Child poverty costs Scotland’s largest council almost £400 million a year, a new report has claimed.
• Child poverty in Glasgow is costing the city council nearly £400 million a year
• Estimated 36,367 children are living below the poverty line in the city
Researchers calculated the impact of the problem as being £395 million annually in the Glasgow City Council area - the third highest in the UK.
The cost of child poverty was said to be highest in Birmingham, at an estimated £914 million a year, followed by Manchester, where it was put at £446 million a year.
An estimated 36,367 children in the Glasgow City Council area are living below the poverty line, according to the research.
As the figures were revealed, John Dickie, head of the Child Poverty Action Group (CPAG) in Scotland, urged councils to do everything they could to “protect families in their area from poverty”.
Statistics from the Scottish Government last month revealed 710,000 people north of the border - including 150,000 children - were living in relative poverty in 2011-12.
A spokesman for Glasgow City Council said it was “not clear from the report how figures about projected costs were arrived at”.
But he stressed child poverty was “well recognised by the council” and said: “Improvements are being made to the lives of those most affected by deprivation.”
CPAG commissioned experts at Loughborough University - who have already estimated the national cost of child poverty - to produce a breakdown of its financial impact on every local authority in the UK.
Across the UK, child poverty is said to cost £29 billion a year, including £15 billion spent on services to deal with the consequences of the problem, £3.5 billion in lost tax receipts from people earning less as a result of having grown up in poverty, £2 billion on benefits for people spending more time out of work as a result of having grown up in poverty and £8.5 billion lost from people’s earnings as a result of having grown up in poverty.
Researchers put the cost of the problem in the Edinburgh City Council area at £156 million a year, with the impact in Fife said to be slightly higher at £158 million.

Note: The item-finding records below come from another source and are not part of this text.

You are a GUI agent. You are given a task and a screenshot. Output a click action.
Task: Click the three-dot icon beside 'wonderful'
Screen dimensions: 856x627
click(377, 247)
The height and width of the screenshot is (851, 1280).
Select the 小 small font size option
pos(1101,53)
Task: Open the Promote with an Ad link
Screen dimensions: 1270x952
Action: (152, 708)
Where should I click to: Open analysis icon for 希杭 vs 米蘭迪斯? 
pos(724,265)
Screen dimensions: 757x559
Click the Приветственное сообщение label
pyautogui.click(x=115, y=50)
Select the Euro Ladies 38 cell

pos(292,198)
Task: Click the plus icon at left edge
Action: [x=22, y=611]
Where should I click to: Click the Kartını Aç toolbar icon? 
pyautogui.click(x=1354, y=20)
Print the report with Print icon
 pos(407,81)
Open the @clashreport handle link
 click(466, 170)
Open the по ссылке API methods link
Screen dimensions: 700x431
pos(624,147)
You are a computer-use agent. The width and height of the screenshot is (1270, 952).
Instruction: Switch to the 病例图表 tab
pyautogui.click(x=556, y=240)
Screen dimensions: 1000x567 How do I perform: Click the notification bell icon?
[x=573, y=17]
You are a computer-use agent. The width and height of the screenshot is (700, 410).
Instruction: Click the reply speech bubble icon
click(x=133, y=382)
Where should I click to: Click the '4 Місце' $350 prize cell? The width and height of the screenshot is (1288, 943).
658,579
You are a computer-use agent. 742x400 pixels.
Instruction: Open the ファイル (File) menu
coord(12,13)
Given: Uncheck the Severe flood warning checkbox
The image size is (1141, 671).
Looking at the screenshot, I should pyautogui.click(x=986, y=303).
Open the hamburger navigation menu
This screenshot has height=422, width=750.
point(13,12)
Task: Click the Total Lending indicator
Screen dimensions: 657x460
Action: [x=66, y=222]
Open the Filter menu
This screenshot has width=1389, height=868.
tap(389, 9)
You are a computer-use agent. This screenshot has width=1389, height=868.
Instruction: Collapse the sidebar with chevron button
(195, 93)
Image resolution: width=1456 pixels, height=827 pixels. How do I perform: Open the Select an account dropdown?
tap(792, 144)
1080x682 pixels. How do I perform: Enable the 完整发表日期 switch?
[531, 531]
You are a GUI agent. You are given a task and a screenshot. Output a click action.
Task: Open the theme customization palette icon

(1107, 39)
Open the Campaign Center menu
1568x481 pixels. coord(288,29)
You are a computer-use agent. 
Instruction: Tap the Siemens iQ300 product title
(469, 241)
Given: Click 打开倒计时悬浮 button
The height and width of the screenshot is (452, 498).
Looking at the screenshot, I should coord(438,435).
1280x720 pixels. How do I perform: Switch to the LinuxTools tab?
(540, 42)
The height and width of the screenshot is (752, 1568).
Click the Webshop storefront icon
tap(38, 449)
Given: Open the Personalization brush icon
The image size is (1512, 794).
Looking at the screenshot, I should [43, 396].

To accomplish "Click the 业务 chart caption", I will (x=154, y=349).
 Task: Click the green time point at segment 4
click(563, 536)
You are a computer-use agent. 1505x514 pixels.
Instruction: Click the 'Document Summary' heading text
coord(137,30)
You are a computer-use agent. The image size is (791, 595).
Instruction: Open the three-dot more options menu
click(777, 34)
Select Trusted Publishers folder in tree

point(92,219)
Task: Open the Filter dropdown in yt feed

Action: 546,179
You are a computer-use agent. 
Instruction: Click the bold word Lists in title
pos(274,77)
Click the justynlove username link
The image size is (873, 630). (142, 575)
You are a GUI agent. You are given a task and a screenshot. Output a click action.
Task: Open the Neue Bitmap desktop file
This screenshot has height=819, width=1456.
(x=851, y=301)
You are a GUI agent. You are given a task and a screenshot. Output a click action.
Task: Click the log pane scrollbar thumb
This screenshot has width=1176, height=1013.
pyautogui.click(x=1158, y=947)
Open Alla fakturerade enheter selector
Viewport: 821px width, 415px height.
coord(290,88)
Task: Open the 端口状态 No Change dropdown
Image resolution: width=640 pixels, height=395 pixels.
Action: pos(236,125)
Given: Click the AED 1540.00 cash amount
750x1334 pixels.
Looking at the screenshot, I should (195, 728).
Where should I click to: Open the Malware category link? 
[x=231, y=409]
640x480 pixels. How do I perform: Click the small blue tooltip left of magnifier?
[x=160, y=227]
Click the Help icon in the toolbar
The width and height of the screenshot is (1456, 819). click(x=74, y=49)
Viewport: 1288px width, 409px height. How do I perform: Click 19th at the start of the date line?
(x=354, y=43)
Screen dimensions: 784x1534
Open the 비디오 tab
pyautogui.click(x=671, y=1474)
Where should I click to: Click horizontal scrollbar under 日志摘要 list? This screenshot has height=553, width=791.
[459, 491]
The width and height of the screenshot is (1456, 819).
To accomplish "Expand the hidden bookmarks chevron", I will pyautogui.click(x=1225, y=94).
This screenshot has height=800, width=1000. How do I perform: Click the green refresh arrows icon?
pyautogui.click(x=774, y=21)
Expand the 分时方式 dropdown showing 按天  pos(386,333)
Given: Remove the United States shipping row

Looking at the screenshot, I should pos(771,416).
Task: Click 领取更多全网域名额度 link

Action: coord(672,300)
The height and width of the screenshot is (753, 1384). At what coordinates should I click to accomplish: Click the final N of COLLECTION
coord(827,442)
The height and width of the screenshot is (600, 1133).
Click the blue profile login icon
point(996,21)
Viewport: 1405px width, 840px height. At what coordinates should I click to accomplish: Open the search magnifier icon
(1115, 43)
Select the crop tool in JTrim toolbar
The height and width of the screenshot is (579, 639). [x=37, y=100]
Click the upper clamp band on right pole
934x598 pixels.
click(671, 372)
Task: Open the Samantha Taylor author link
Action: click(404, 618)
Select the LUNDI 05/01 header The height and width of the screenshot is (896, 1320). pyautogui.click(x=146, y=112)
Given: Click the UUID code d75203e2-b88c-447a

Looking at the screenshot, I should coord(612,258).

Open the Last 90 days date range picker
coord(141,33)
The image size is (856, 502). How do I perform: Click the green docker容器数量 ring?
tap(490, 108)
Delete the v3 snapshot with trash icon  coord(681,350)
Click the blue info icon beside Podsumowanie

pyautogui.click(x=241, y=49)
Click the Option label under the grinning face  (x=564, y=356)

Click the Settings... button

In North Lanarkshire child poverty was estimated to cost the council £170 million but in Perth and Kinross it was £33 million and in Stirling it was calculated to be £26 million.
In both the Orkney Islands and the Shetland Islands, the cost was said to be just £4 million a year.
Mr Dickie urged: “It is vital that local authorities do all within their powers to protect families in their area against poverty by, for example, removing childcare barriers to work, ensuring families have access to benefits and tax credits advice, and investing in reducing the costs families face by extending free school meals and increasing school clothing grants.”
He stated: “The good news is that reducing child poverty benefits everyone by cutting the costs to local authority services and boosting the local economy, but many people will be shocked to hear that so many children in every local area in Scotland are living in poverty.”
The Glasgow City Council spokesman said: “A wide range of initiatives is being undertaken to support children and families in Glasgow, and many of the recommendations in the report, such as a living wage, have already been introduced by the council.
“We are committed to tackling poverty and health inequalities and through our long-term strategy of focusing on jobs and the economy, targeted support for the vulnerable, the early years and education, we hope to bring lasting change to the city.”
A Scottish Government spokeswoman said: “This Government is doing all it can, with the powers it has, to address the social inequalities which exist in our society.”
While the 2011-12 figures showed a fall in the number of children in poverty, she stated there was “no room for complacency”, adding that “changes introduced since then through the UK Government’s cuts to capital budgets and welfare reform agenda threaten to have a significant impact on Scotland’s children”.
The spokeswoman said the Scottish Government was “working to strengthen the economy and to secure new jobs and opportunities to our communities” and added: “We are also improving the quality and flexibility of early learning and childcare support, through the Children and Young People (Scotland) Bill.
“This will amount to savings equivalent to around £700 a year per child and the increased flexibility will remove barriers that parents and carers can face in taking up education, training and employment.
“The reality is this government is taking forward a programme of work to create a fairer, more equal Scotland.
“In an independent Scotland, we could take welfare decisions that would ensure fair and decent support for people.
“Over time we could create a system that would encourage those who can - and should work - into work, but also support people who are unable to work, allowing them to play a full and active part in society, and help to tackle poverty where it exists.”